**Required tasks:**
1) Name every term that the dairy article says was not part of the dairy vocabulary 10 to 15 years ago.
2) Carry the dairy article forward from the point where it stops.

To thrive in this new, evolving dairy industry, multiple skills must be mastered. Sometimes skills must be hired to successfully manage the overall business.
By Bob Matlick, Frazer LLP
There are certain moments in one’s life that will never be forgotten. For me, one such moment occurred during a client meeting some years ago that was attended by a father and son as partners in a dairy. During the meeting, which centered on the financial struggles of the dairy, I asked the adult son if he really wanted to be in the dairy business.
Tears began to stream from his face and he looked at his father and uttered those dreaded words: "I don’t want to do this anymore." At first, his father was taken aback (the dairy tradition had been in the family for several generations). Then he answered, "Well, then we need to sell this thing." A sale was completed to a neighbor during the next several months and the son entered a new career, while the father enjoyed retirement.
As the dairy industry continues to become more volatile and risky, many find the stress and uncertainty not to their liking. Terms like ‘put’, ‘risk reversal’, ‘EBITA’, and ‘feed-efficiency’ were not part of the dairy vocabulary 10 to 15 years ago. Couple all of this with Mother Nature and it can be a wild ride.
To thrive in this new, evolving dairy industry, a multiple of skills must be mastered. Sometimes the skills must be hired in an effort to successfully manage the overall business. So is it really defeat when a younger generation steps up and says they want to deploy their assets and skills in a different, more stable manner?

**Provided material:**

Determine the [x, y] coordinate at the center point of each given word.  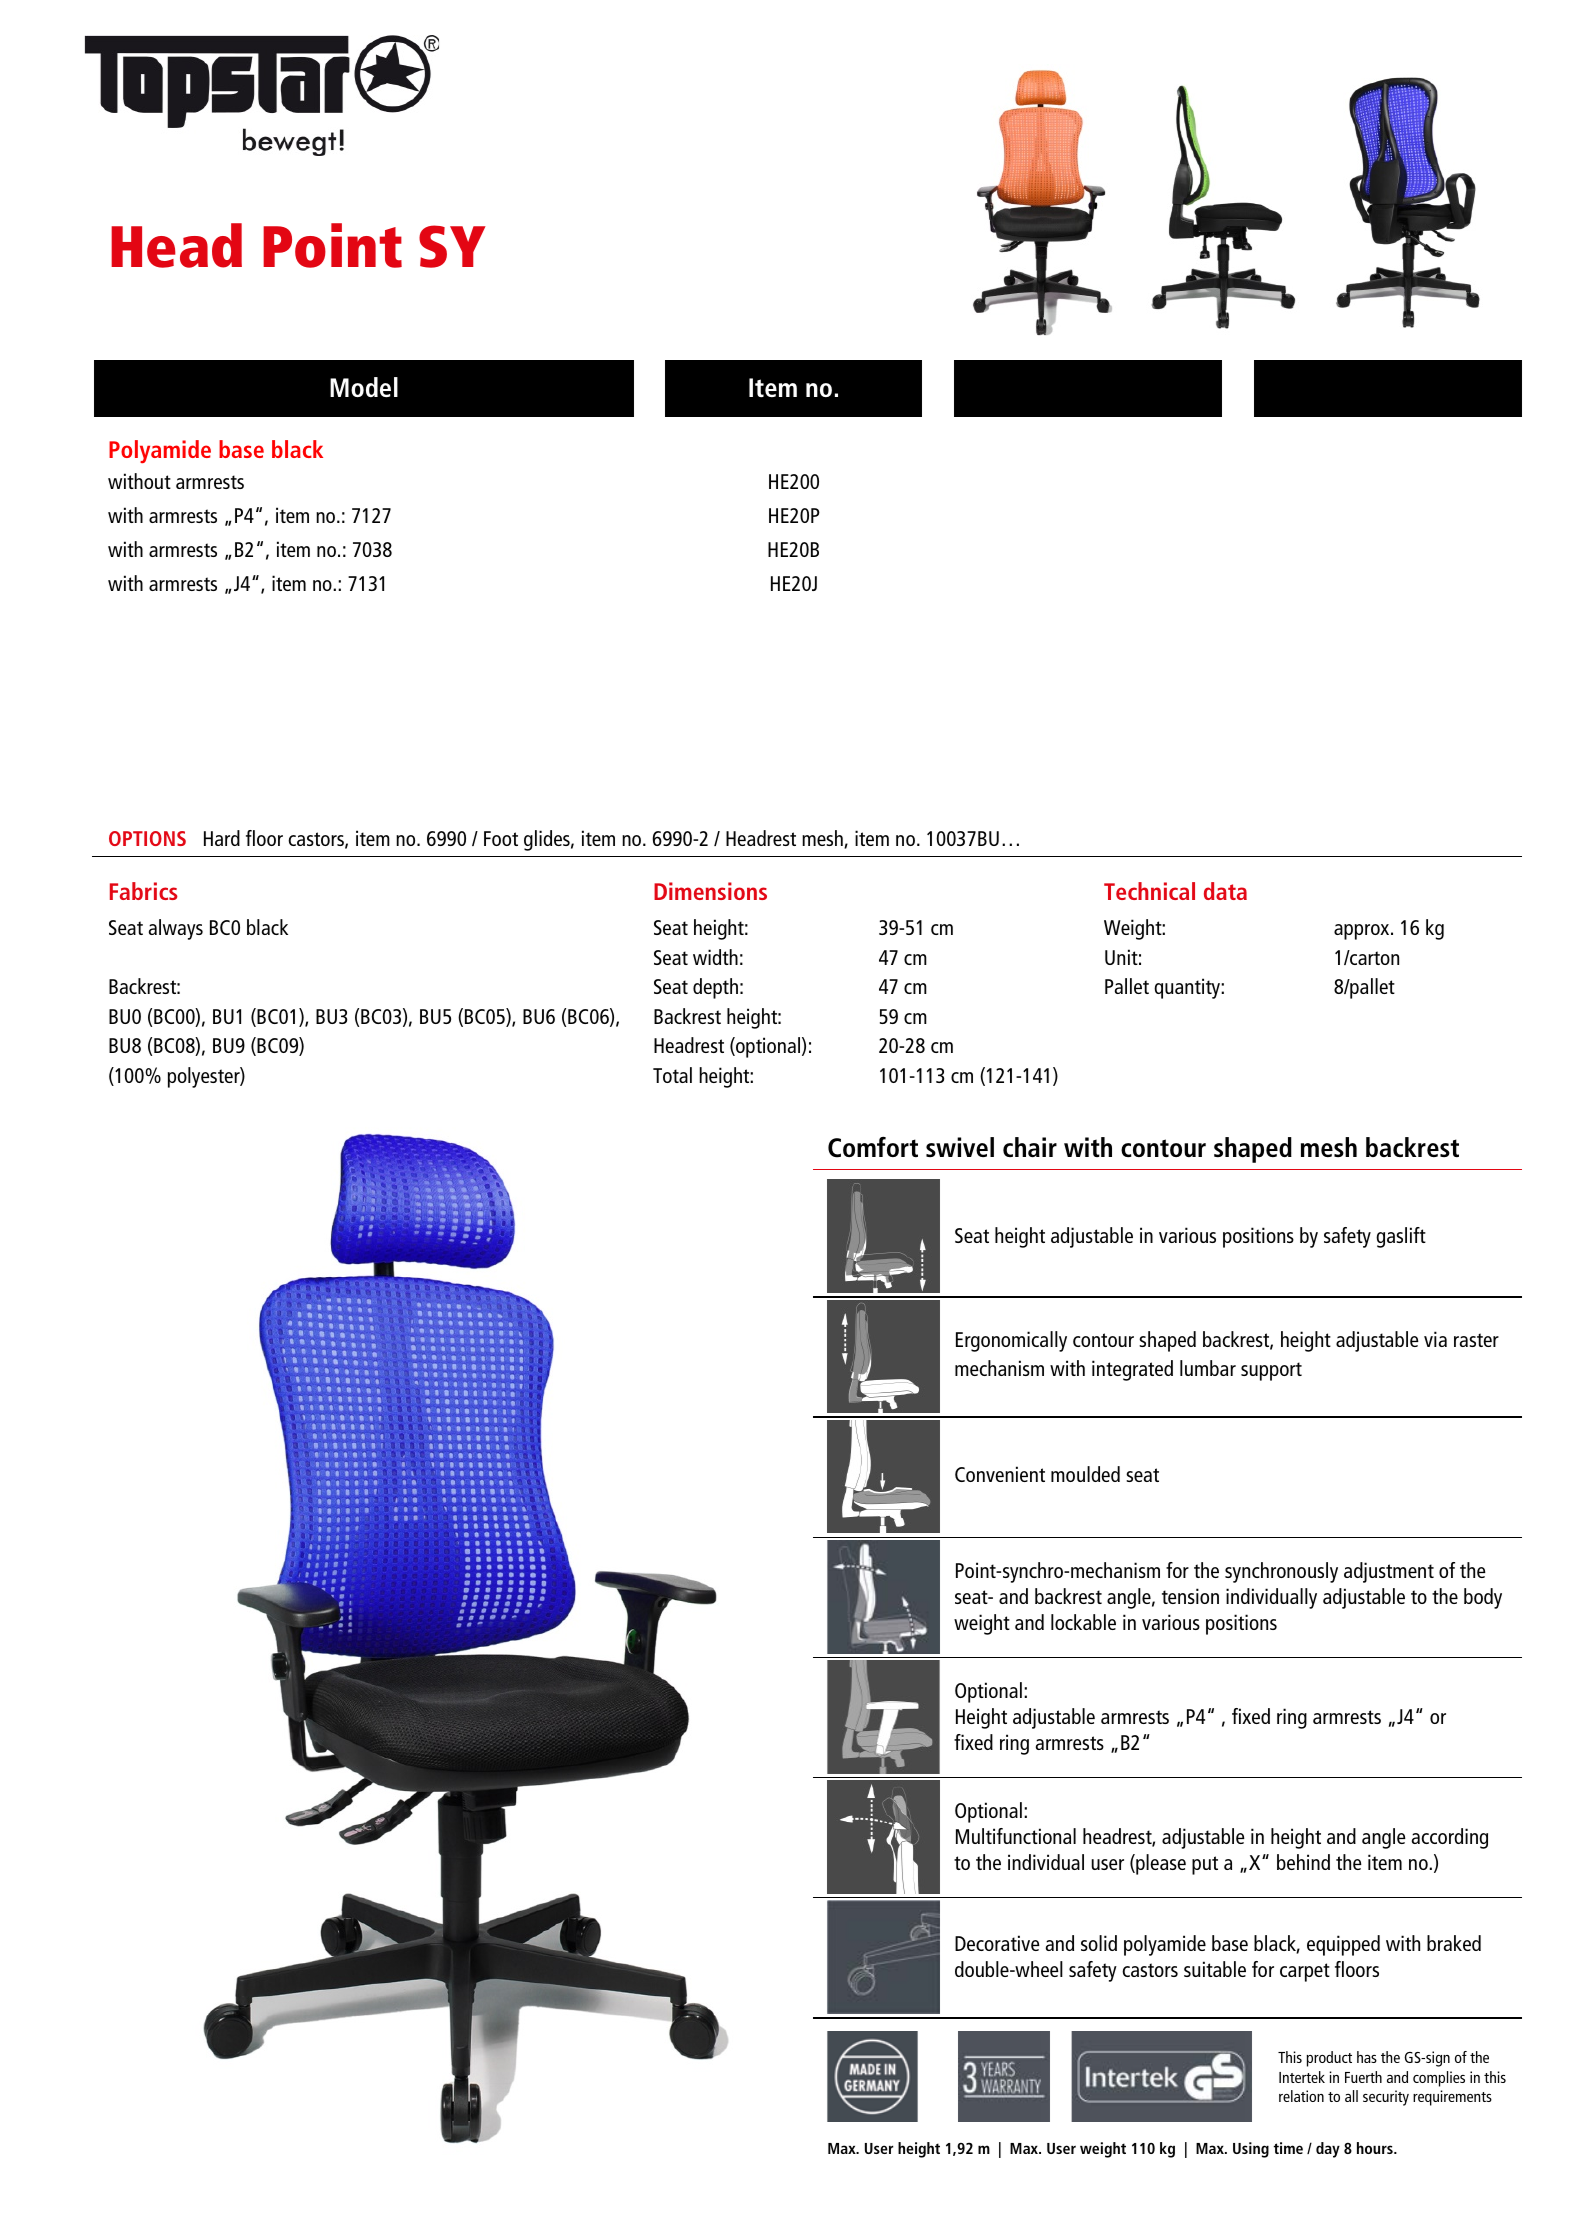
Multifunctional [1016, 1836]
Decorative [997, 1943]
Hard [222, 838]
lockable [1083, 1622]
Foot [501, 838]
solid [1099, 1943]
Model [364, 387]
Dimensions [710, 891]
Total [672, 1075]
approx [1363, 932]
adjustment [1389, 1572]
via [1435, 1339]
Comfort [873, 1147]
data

**Results of the tasks:**
1) ‘put’, ‘risk reversal’, ‘EBITA’, ‘feed-efficiency’

2)
Some would argue yes; others would argue the opposite. I don’t know if there is a right or wrong answer. But I would argue that the question needs to be asked and given heavy consideration. By asking the question early enough, one can evaluate and plan for tax issues, estate planning, and alternative asset structures. For a father to assume that he will pass the dairy operation onto the next generation is perhaps an over-reaching expectation in this new/evolving industry. Perhaps a son has a strong interest in being a farmer of permanent plantings, a calf raiser, or a fire fighter.
Over my 30-plus years of being involved in the dairy industry, I have had dairy clients that had sons/daughters go into fields that included farming, politics, law and assorted others. Bottom line, I would encourage the conversation to be had at all dairies where multiple generations exist. Some people love cows; some people do not. It is not defeat in my opinion – it is opportunity being evaluated.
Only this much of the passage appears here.